The best treatment of diabetes actually is antihypertensive treatment particularly for the prevention of end stage renal-disease. The first reports in this direction in the beginning of 90-es have compared the ACE-I with CB (43.44). In these studies were analyzed the effects of those groups of drugs on BP, Albuminuria and GFR. After one year of follow-up there were not seen differences in both groups on these parameters. So in the study done in non-insulin dependent diabetics with incipient nephropathy were compared the results using Enalapril and Nifedipine (44). The rate of slowing of albuminuria was similar in both groups. But in an earlier report (45) it was observed that Nifedipine has a smaller effect than Captopril in decreasing the Albuminuria. Recently in a multicenter study realized in Italy (46) the insulin-dependent diabetics with normal BP and microalbuminuria used CB and ACE-I. It was shown the same rate of progression of proteinuria in both groups.
Table.2
Actually it is accepted that ACE-I and CB have the same efficacy in preserving the kidney from the progression of renal damage in diabetic. This is accepted even in the conclusions of “6th National Committee on Diagnosis Definition and Treatment of HBP”. There it was suggested that ACE-I and CB are equally effective in the treatment of diabetic patients and it was determined that the values of BP must be 130/85 mmHg for the intended treatment.
It must be said that the renal protective effects of ACE-I and CB are not linked only with their hypotensive effect. As the renal protective mechanisms are different between ACE-I and CB, then it would be reasonable the combination of ACE-I and CB for the prevention of the progression of chronic renal diseases.

Summary
Treatment of hypertensive patients with chronic nephropathy with angiotensin converting enzyme-inhibitors.
Alketa Koroshi
University Hospital Center of Tirana

Chronic renal parenchymal diseases are frequent causes of secondary hypertension. Nearly 5% of patients (pts) with High Blood Pressure (HBP)have chronic renal parenchymal diseases that are the main causes of secondary hypertension. Beyond that HBP is an independent risk factor for progression of Chronic Renal Failure (CRF).

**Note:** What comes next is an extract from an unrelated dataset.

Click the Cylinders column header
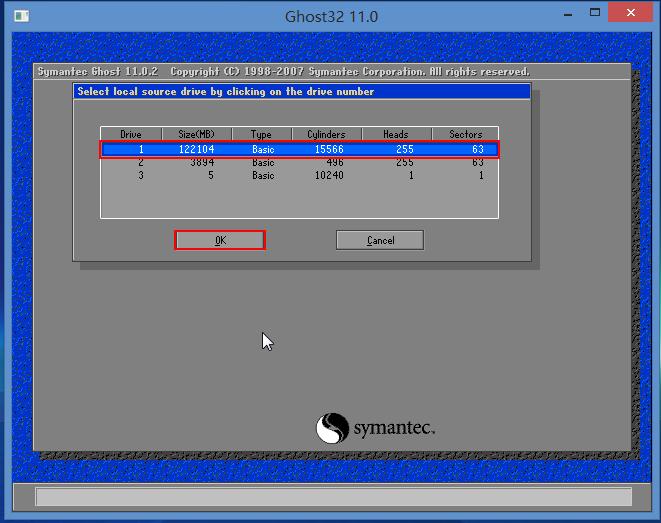This screenshot has height=523, width=661. [326, 134]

In pts with Chronic Renal Diseases (CRD) the level of BP is determined by changes of cardiac output and total peripheral resistance. Autoregulation theory can explain at least partially how Hypervolemia determines HBP in CRD. Also an important role is given to factors as Sympathetic system, Endohelins, and Renin - Angiotensin system (RAS).
There is a strong link between renal scarring and increased activity of RAS which influences the hemodynamic changes in the Glomerulus. Renal scarring is also influenced by fibrogenic “growth” factors, mainly PDGF and TGF - â. Ángiotensin - II stimulates directly the production of PDGF and TGF - â. From the above mentioned reason it can be concluded that inhibition of ACE improves HBP, proteimuria and renal “scarring”.

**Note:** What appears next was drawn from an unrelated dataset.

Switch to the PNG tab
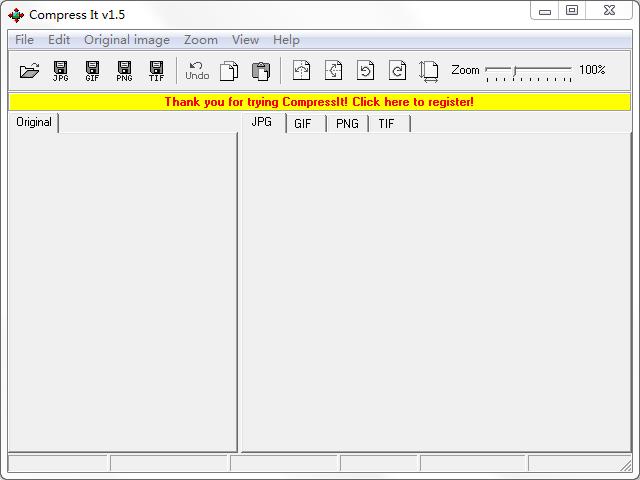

The effect of ACE-I in chronic renal failure is superior to that of other antihypetrensive drugs. Especially ACE-I is therapy of “choice” in diabetic nephropathy. Some think that the effect of ACE-I is comparable with that of Calcium Antagonists (CA) in slowing the progression of CRF, but it seams that the best therapy is the combination of CA and ACE-I. In diabetic pts the aimed level of BP is 130/85 mmHg. In CRF, the target should be 125/75 mmHg when proteinuria>1 gr/d and 130/80 mmHg in pts without proteinuria.